Navigate to the document library in SharePoint, click the gear icon, then Library settings > Default sensitivity label. Alternatively, use PowerShell:
# Set a default sensitivity label on a SharePoint library
Set-SPOSite -Identity "https://contoso.sharepoint.com/sites/finance" -SensitivityLabel "Confidential"
For project-specific sites, the library default should be set to "Confidential \ Project Specific" at provisioning time via a PnP PowerShell site template. This means that even if a user drags and drops a file without thinking, it is classified from the moment it lands.
The Five Common Failures
1. Too Many Labels
As noted above, more than 20 labels total (including sub-labels) correlates with less than 30% voluntary classification rates in measured deployments.
2. Orphaned Labels
When you delete a label that is already applied to documents, those documents retain a label GUID that no longer resolves to a policy. This breaks DLP rules that reference the label. Always retire labels by making them invisible to users first, then run a content search to find and relabel affected items before deletion.

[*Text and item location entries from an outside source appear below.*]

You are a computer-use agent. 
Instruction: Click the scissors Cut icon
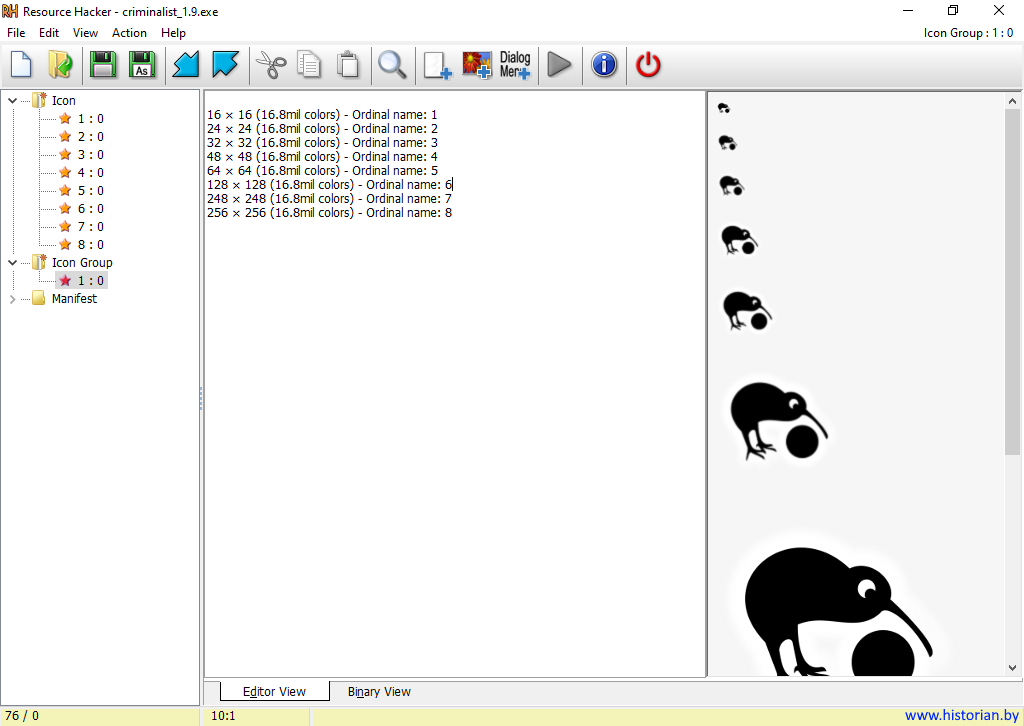tap(270, 65)
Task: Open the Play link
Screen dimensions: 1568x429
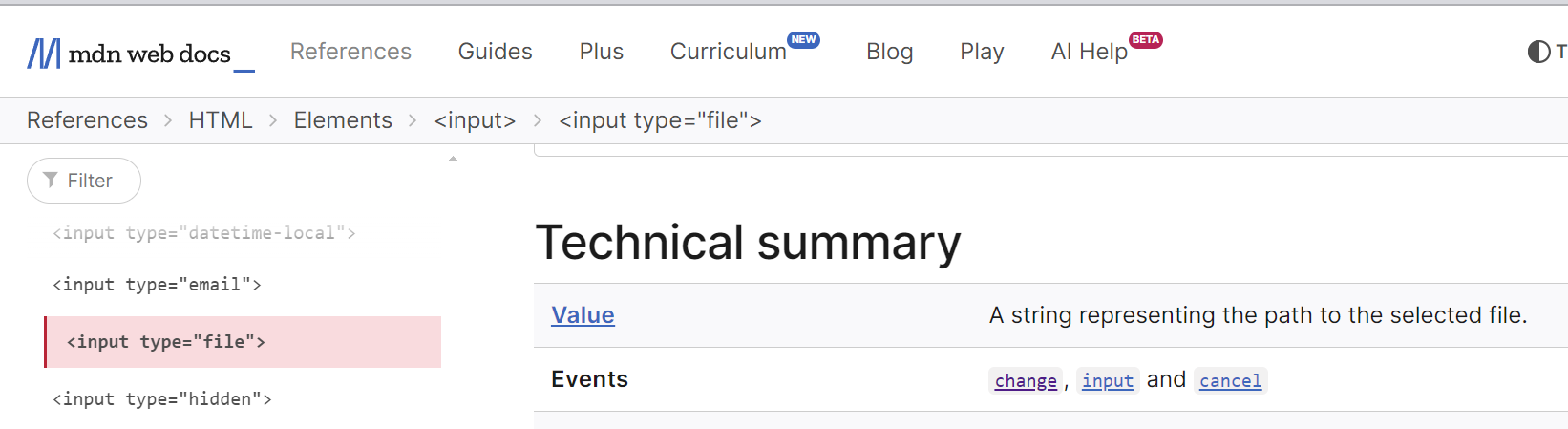Action: 982,52
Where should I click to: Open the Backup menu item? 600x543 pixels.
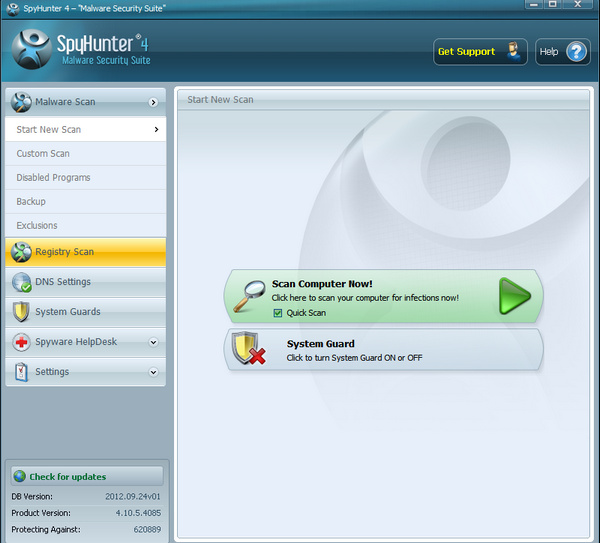31,202
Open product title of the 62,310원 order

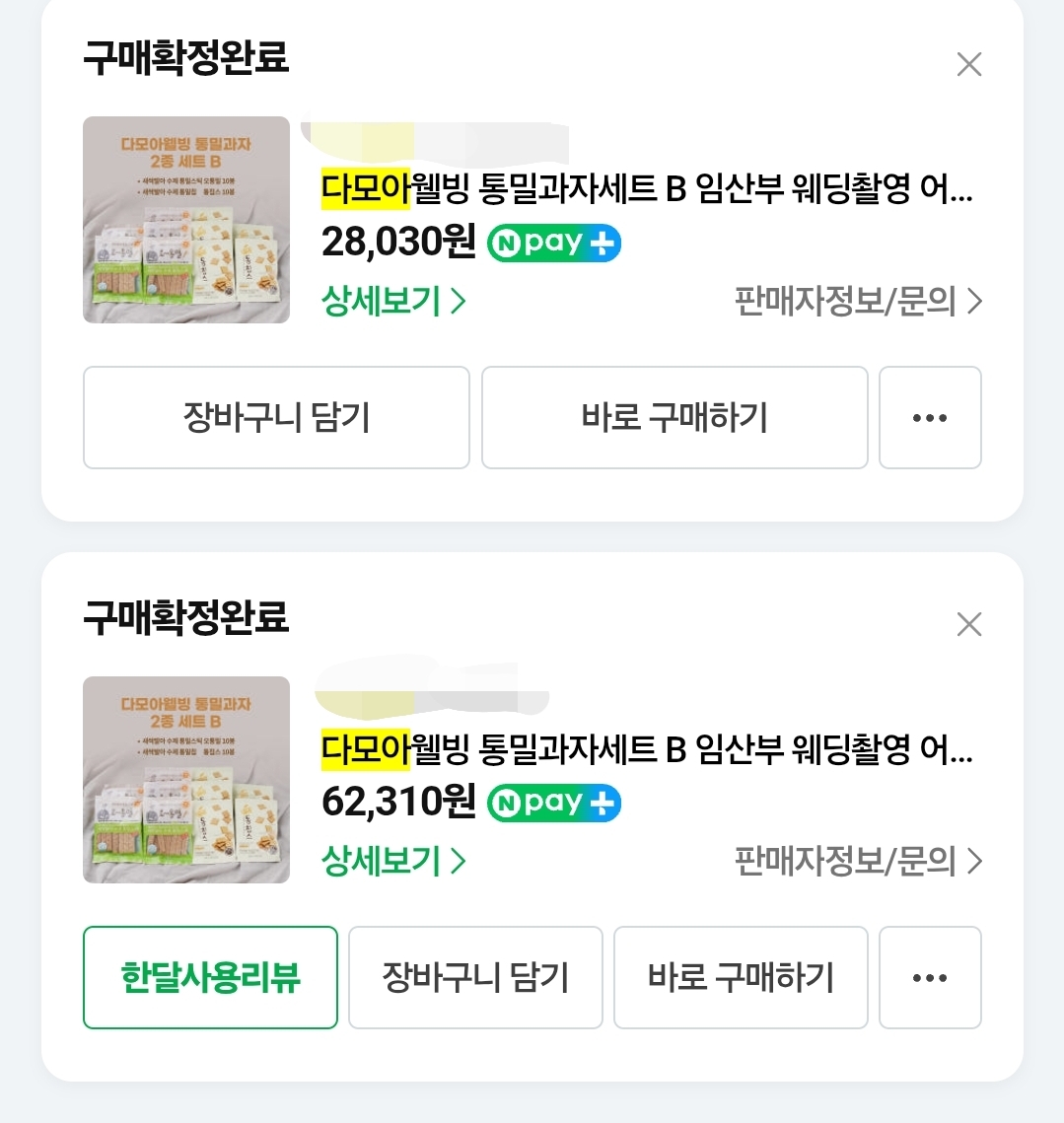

3. Label Conflicts with DLP
If your DLP policy says "block external sharing of Confidential documents" but your sensitivity label encryption allows "anyone with the link," you have a conflict. The DLP policy wins at the transport layer, but the user experience is confusing. Align your label encryption settings with your DLP policies before go-live.

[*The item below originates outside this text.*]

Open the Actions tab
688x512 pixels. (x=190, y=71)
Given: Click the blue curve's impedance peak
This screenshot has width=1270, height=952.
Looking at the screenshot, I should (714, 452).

4. Mobile and Co-authoring Gaps
Sensitivity labels in Office mobile apps lag behind desktop. Test on iOS and Android before deploying encryption-enabled labels. Co-authoring with encrypted documents requires all participants to be on current channel Office builds.
5. No Monitoring
Labels are deployed and then forgotten. A monthly label analytics report addresses this:
# Get label usage analytics from Purview
Get-ComplianceTag | ForEach-Object {
$tag = $_
$count = (Get-ComplianceTagStorage -TagName $tag.Name).ItemCount
[PSCustomObject]@{
LabelName = $tag.Name
ItemCount = $count
LastModified = $tag.LastModifiedTime
}
} | Sort-Object ItemCount -Descending | Format-Table -AutoSize
The Purview Compliance Portal Walkthrough
For those new to the portal, here is the recommended navigation path on day one of every engagement:
- Microsoft Purview compliance portal (compliance.microsoft.com)

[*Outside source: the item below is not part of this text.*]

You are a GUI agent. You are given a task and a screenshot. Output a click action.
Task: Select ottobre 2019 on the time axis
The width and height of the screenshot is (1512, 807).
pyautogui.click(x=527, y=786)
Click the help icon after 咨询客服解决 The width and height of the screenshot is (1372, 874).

- Left nav: Information Protection > Labels - create your taxonomy
- Left nav: Information Protection > Label policies - assign labels to users, set defaults, configure downgrade justification
- Left nav: Information Protection > Auto-labelling - create simulation policies first
- Left nav: Data Classification > Overview - monitor label adoption metrics
- Left nav: Data Classification > Content explorer - verify labels are being applied to the right content
Closing Thoughts
Sensitivity labels are the foundation upon which every other Purview workload is built - DLP, Insider Risk, Records Management, and eDiscovery all reference labels. Getting the taxonomy wrong creates compounding technical debt. Invest the first two weeks of any engagement in taxonomy workshops with legal, compliance, and IT stakeholders. Run simulations for 30 days minimum. Monitor adoption monthly. And never, ever, create more labels than your users can remember.